Southerners know how to host a shindig, but the Southern way of pronouncing party foods doesn’t always match up with how the rest of the world pronounces them. When interacting with those not born and raised adding 3 syllables to every word, your grandiose entrances with each new tray of appetizers are hindered by a language barrier. Bring everyone together by translating these delicious cheeses found in your intricate cheese boards and small bites.
Don’t let this cheese fool you. It’s not as simple as “burr-ah-ta.” “Boo-rah-ta” is a cheese as ghostly white as the name suggests. It is an Italian cheese made from mozzarella and cream. While the outer casing is solid cheese, the inside contains stracciatella cheese and cream, giving it an unusual, soft texture. For a fancy dinner, serve meatballs in tomato sauce and burrata. This cheese also makes a great center for any cheeseboard. Just top with seasoning or olive oil for a flavorful dip.
“Fawn-tea-nah” is made to be drawn out by a classy Southern host. It ranges from a semisoft to hard textured cheese with a mild to medium-sharp flavor. Fontina is mild but with a distinctively nutty and savory flavor. Serve up this cheesy pancetta flatbread as a light appetizer or this satisfying grilled cheese sandwich.

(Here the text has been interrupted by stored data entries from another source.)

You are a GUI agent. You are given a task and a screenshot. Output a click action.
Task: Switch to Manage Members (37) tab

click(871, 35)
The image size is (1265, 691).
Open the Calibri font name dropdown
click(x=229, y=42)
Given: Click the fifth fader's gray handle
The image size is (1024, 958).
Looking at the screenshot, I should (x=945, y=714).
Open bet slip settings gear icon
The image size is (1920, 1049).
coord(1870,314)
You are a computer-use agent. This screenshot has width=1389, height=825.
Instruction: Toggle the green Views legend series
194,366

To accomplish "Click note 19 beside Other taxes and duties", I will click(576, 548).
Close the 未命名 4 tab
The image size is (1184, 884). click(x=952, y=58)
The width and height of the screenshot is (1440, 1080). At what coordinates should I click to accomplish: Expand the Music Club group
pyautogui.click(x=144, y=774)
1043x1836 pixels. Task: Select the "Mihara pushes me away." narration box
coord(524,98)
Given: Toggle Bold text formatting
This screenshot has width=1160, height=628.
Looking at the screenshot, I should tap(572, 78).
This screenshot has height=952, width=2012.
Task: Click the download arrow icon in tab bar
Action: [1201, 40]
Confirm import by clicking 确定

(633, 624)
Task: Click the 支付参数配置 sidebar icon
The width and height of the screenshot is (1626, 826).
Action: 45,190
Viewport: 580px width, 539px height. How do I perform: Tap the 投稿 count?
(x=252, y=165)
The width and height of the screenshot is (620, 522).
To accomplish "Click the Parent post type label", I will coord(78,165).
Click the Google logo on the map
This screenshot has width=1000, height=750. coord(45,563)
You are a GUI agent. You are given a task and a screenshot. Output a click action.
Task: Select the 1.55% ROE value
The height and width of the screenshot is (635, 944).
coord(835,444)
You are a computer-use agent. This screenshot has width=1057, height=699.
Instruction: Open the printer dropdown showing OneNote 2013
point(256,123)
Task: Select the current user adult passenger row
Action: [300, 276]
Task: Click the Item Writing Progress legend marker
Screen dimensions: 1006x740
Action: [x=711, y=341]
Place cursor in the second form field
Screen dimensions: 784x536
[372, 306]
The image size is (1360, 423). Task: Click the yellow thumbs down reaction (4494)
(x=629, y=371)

It’s not a “groy-err” cheese made for the hard Rs of the Deep South. To pronounce this cheese correctly, bring that classic lilt for a “groo-yair” naturally served for a mid-afternoon Sunday tea. Gruyere is a hard Swiss cheese known for its rich, creamy, salty, and nutty flavor depending on the age. Young Gruyere has pronounced creaminess and nuttiness, while older Gruyere has developed a complex earthiness. Its complexity makes it a great choice for complementing cheese boards full of fruits, nuts, honey, and jams. For an early get-together, serve this dutch baby that will add a touch of class as you serve guests.